_WHAT NEEDS TO BE DONE_
Please rewrite the items beginning at the line that has "Click the green" and stopping after the line that has "click(x=1522, y=20)", swapping "logo" for "emblem" and leaving everything else unchanged.
┌────────
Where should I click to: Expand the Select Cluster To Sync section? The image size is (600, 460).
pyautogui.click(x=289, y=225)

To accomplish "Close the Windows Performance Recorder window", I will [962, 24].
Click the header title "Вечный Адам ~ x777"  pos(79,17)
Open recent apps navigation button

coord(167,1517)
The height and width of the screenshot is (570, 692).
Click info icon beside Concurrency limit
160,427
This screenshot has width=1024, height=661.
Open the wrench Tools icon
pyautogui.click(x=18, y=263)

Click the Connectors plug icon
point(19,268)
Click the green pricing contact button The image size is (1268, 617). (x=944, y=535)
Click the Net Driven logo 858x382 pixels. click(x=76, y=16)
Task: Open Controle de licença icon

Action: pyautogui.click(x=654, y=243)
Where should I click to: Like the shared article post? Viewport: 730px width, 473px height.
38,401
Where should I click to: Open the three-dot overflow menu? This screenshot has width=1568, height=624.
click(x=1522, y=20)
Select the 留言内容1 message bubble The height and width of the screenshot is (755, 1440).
└────────
_FINAL RESULT_
Click the green pricing contact button The image size is (1268, 617). (x=944, y=535)
Click the Net Driven emblem 858x382 pixels. click(x=76, y=16)
Task: Open Controle de licença icon

Action: pyautogui.click(x=654, y=243)
Where should I click to: Like the shared article post? Viewport: 730px width, 473px height.
38,401
Where should I click to: Open the three-dot overflow menu? This screenshot has width=1568, height=624.
click(x=1522, y=20)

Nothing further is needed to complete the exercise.